═══ Dataset rows

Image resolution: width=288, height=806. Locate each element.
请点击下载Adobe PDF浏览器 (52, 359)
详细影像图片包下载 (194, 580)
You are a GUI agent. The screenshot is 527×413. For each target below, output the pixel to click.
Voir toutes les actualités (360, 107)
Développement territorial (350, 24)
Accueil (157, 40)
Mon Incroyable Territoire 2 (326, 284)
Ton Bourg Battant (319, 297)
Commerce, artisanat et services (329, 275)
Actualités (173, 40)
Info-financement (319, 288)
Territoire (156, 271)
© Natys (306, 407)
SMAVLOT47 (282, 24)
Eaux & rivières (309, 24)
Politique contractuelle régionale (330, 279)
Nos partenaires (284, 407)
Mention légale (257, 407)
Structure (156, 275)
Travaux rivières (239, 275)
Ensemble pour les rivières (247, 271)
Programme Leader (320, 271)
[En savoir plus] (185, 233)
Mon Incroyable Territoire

══════

=== What the exercise asks ===
Return every line of the listing above that contains the string "each", with case counting in the match.

=== Expected answer ===
Image resolution: width=288, height=806. Locate each element.
You are a GUI agent. The screenshot is 527×413. For each target below, output the pixel to click.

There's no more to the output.